#### Data provided:
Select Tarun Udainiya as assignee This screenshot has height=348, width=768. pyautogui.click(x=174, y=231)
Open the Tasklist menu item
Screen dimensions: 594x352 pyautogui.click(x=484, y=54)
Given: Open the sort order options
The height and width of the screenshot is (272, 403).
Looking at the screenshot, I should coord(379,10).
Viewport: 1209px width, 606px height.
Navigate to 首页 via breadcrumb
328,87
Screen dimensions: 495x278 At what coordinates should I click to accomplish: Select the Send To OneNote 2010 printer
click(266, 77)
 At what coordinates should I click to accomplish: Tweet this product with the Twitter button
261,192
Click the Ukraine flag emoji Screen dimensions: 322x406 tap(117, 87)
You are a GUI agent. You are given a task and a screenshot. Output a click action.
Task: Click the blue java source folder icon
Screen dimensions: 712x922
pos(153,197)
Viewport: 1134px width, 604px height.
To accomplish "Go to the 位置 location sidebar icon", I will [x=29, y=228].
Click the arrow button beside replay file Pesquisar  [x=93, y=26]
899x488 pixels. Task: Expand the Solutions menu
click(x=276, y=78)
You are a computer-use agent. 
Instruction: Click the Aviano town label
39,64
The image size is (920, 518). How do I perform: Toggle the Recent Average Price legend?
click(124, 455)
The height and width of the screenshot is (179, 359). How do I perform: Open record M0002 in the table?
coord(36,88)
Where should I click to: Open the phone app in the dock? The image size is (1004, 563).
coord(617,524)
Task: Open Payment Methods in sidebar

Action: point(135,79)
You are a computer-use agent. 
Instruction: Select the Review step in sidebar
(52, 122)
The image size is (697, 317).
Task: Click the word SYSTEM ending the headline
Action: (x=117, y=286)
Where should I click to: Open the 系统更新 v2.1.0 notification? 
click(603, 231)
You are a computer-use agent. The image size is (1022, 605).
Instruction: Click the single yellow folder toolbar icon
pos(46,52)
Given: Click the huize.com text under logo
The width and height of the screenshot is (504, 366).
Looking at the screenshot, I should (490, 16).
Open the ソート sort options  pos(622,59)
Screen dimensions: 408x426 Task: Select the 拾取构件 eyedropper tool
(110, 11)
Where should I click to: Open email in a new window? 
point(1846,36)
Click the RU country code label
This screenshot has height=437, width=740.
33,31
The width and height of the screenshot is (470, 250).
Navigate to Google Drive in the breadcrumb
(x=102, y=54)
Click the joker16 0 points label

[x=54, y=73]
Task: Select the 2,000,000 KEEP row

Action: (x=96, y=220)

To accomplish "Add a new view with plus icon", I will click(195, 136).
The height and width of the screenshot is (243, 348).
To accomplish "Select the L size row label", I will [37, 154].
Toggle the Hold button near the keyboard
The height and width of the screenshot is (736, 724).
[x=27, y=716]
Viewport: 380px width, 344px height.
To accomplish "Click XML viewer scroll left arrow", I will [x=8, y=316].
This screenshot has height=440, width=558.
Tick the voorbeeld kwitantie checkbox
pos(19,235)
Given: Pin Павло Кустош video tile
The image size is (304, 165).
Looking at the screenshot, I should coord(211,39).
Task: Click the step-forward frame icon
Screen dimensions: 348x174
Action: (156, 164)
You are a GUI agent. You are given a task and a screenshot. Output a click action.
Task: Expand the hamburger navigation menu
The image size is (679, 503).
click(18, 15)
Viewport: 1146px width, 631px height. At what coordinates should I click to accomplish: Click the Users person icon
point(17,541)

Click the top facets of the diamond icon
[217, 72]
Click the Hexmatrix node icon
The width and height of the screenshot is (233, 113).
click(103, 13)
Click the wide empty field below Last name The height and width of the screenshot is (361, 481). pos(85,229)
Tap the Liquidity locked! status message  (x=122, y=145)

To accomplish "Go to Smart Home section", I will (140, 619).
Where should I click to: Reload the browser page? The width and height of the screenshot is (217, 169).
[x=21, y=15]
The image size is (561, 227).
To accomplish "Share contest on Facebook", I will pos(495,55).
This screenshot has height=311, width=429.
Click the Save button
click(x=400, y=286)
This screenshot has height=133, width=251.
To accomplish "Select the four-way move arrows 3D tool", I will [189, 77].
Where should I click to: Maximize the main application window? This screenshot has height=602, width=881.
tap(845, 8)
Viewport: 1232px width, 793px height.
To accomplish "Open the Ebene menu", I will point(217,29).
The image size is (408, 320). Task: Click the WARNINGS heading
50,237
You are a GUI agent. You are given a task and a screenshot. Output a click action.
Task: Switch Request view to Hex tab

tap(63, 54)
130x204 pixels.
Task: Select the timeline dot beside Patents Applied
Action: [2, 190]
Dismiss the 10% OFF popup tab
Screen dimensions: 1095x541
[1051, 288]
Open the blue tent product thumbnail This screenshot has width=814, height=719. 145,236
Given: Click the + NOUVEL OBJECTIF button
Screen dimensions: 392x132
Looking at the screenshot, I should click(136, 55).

#### Task instructions:
Using the records above, pull out each line where the word "blue" occurs.

#### Your response:
Task: Click the blue java source folder icon
Open the blue tent product thumbnail This screenshot has width=814, height=719. 145,236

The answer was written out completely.